As parents, it tends to be innate to assume the worst whenever your child suffers an injury.  If we didn't find ourselves overreacting at least a little bit, we'd likely question our level of empathy toward our kids.  And most certainly our fears are certainly justified on some level, considering that about 25% of kids will sustain a broken bone at some point before their 18th birthday.  Personally, my biggest fears regarding my kid's health center around things that I may have accidentally contributed to.  A few years ago, after mindlessly picking at some bubbling paint in our nursery, I subjected my kids to likely unnecessary blood draws  at the doctor's office after I was certain I had exposed them to lead paint and all the nastiness that can go along with.

But of course we can't put our kids in a bubble, or force them to wear helmets all of the time (unless advised by their pediatrician of course).  At times it takes the kids inquiring about my various scars to remind me that I sustained a number of injuries (mostly minor) during my childhood and turned out (questionably) okay.  In that respect, I've tried to stop telling my kids to "be careful".  To me, it seems like a vain piece of advice that they most certainly won't heed.  I've tried to be more specific on what I think might be the outcome if they continue to engage in certain suspect behavior, without getting too grotesque.  "If you touch that hot pan, your hand is going to get burned." Leaving out the part of how your skin will bubble and puss and you'll have to wear a huge bandage and may even loose a digit or two.  .  

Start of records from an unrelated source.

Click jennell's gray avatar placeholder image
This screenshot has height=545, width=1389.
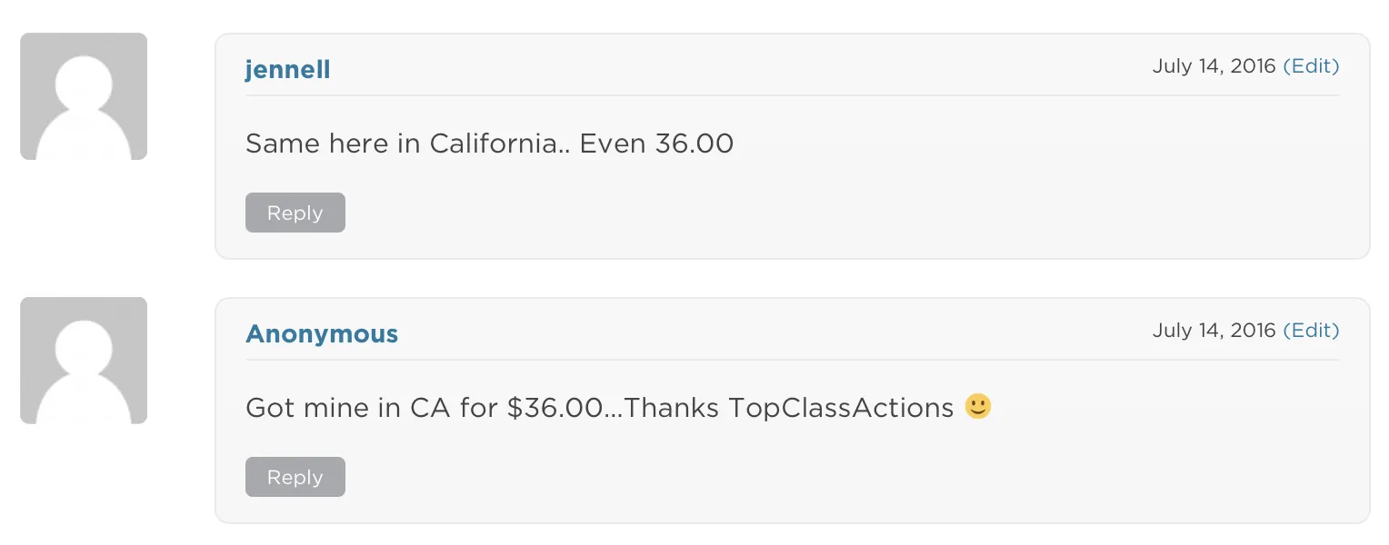point(84,96)
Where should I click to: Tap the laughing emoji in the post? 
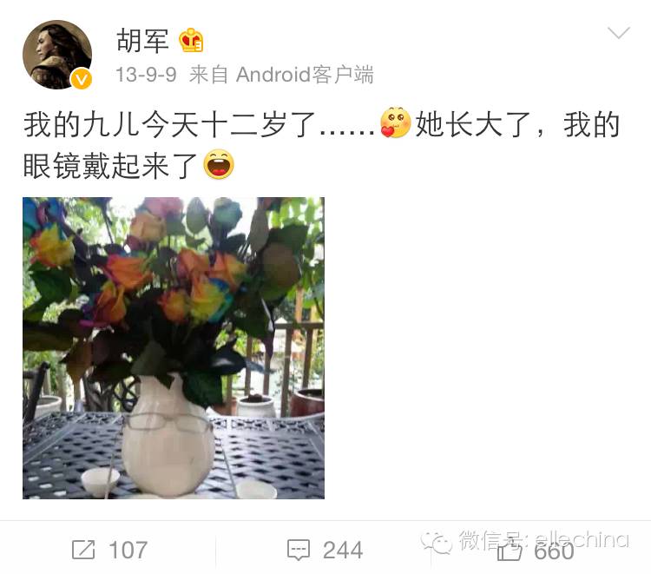pos(219,164)
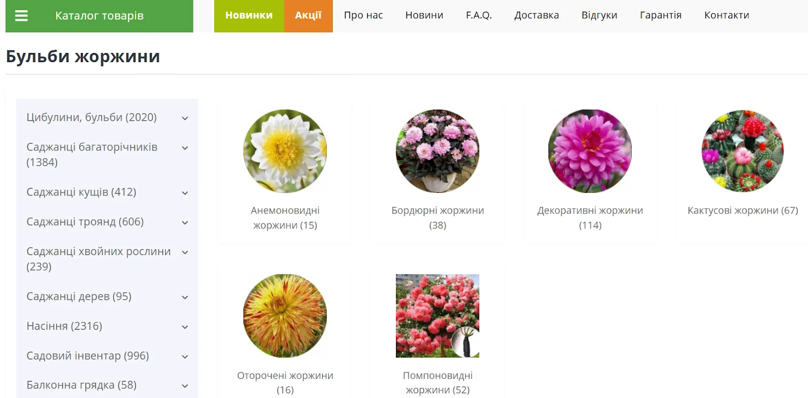Click the Бордюрні жоржини flower image
Screen dimensions: 808x398
(x=438, y=151)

Sometimes we also just have to accept the fact that experiencing those unpleasantries first hand is the best way to learn.  Not that we ever wish ill will on our kids, but instructing them to ride their bike carefully won't resonate as much as that time they are trying to ride without hands and face plant into the pavement, as happened to us earlier this week.  I've commented before on how an aptly timed fall from a playground structure can hasten an overdue exit from the playground.  It can hopefully also better demonstrate the fact that climbing up the outside of a covered slide maybe isn't the smartest decision.  After getting the tips of her fingers burned a couple of times, our oldest realized that she could use a tongs to safely remove a piece of toast from the toaster, thus making her able to procure breakfast and her younger siblings and allowing me to get a few extra minutes of sleep in the morning.

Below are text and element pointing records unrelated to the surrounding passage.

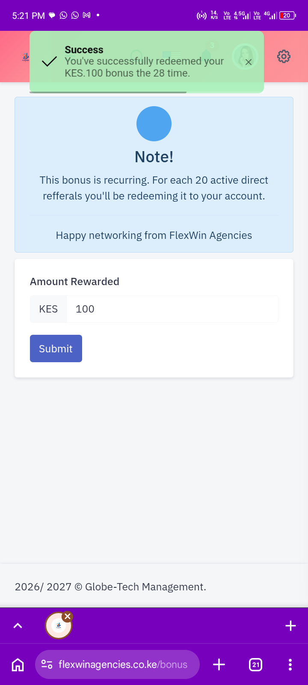The height and width of the screenshot is (685, 308).
Task: Open the tab switcher showing 21 tabs
Action: click(255, 664)
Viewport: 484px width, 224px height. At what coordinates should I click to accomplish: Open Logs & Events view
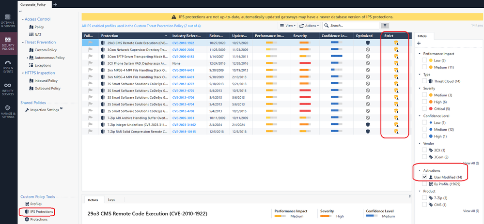tap(8, 65)
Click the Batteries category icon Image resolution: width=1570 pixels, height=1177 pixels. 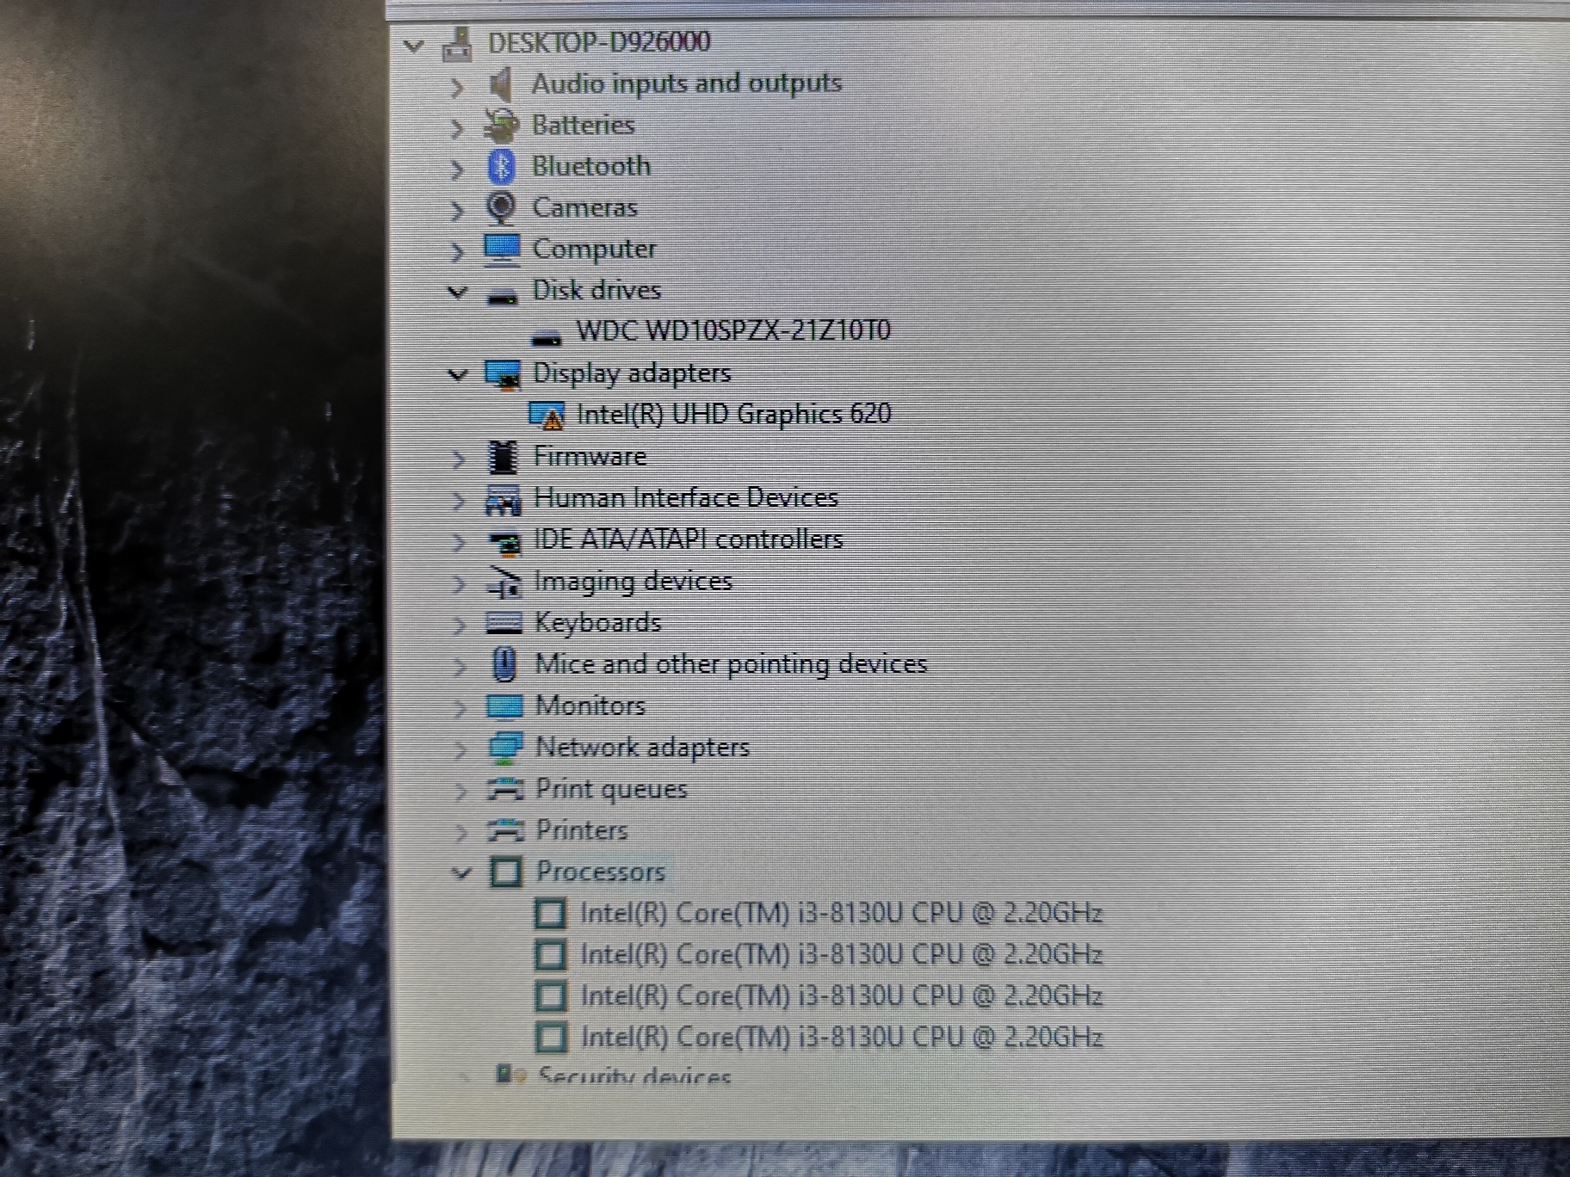click(x=504, y=126)
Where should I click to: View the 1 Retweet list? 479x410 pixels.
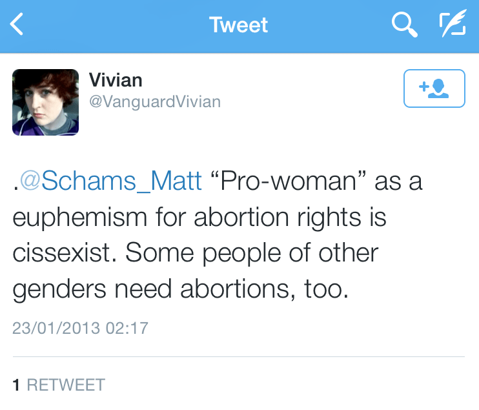(59, 385)
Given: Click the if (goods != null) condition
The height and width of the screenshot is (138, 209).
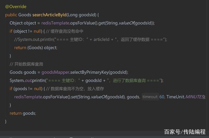Looking at the screenshot, I should pos(26,89).
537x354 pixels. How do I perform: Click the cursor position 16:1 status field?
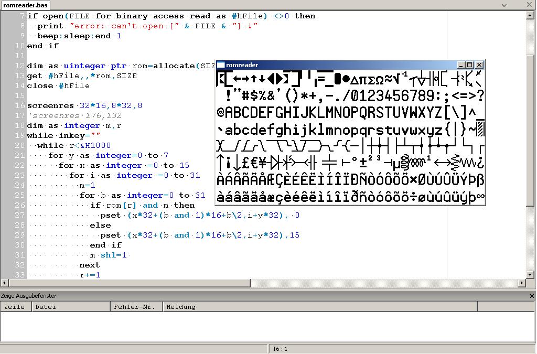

It is inevitable that our kids will have bumps and bruises and cuts and maybe even broken bones.  This certainly doesn't mean that we shouldn't adhere to some basic safety guidelines; wearing a helmet when biking, always wearing a seatbelt, lifejackets in a boat, not playing football, etc.  And as parents, we have to consider that if we are expecting our kids to follow certain safety requirements, we should lead by example.  Think you're too cool for your bike helmet, think again.  Your kid will likely take your instructions more easily if you are following them too.  

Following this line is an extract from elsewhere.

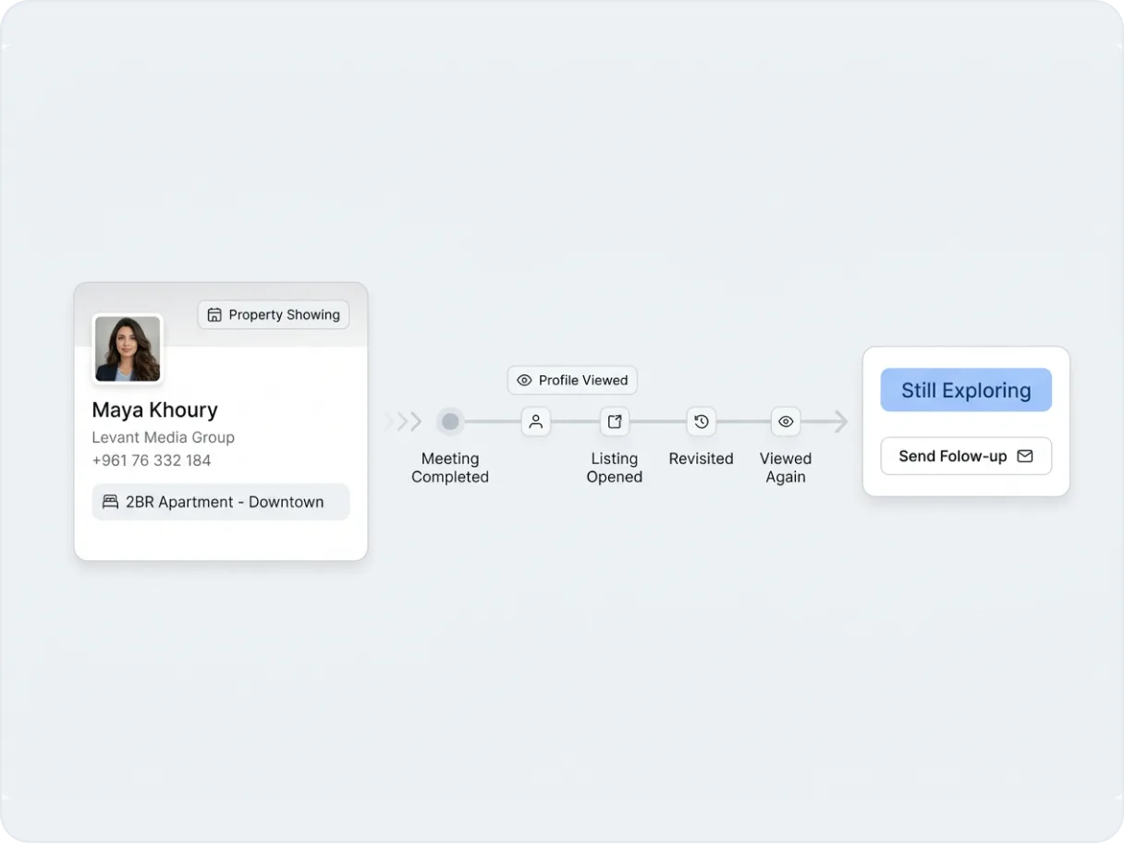Click the Revisited history icon
Image resolution: width=1124 pixels, height=843 pixels.
tap(701, 422)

We also have to recognize that kids build confidence by taking risks and doing things they might be afraid of, or we might be afraid of letting them do.  We might not always be able to catch them if/when they fall, but hopefully they eventually won't fall anymore.  This doesn't mean that we won't worry about them, and likely overreact a little bit when bumps and bruises come their way.  But we can't keep our kids away from all of the perils of the world, nor can we discern when a jump from an elevated surface that has been landed hundreds of times before ends with a broken leg.  Bobby McFerrin's is absolutely right that in every life we will have some trouble, and your kids will have their fair share too, which will presumably become your own trouble.  His advice to "don't worry and be happy" may not always be reasonable, but try not to get too bent out of shape when it happens.   Lift them up and show them love when they need it, and hopefully everyone will stay moderately safe and sound.

You never know when dinner might get out of control.


True, you may not be able to bubble wrap your kids.
But you can bubble wrap their drumsticks to try and prevent premature hearing loss.
(for them and you)


^A place the directions on the cart specifically indicate you are not supposed to put children.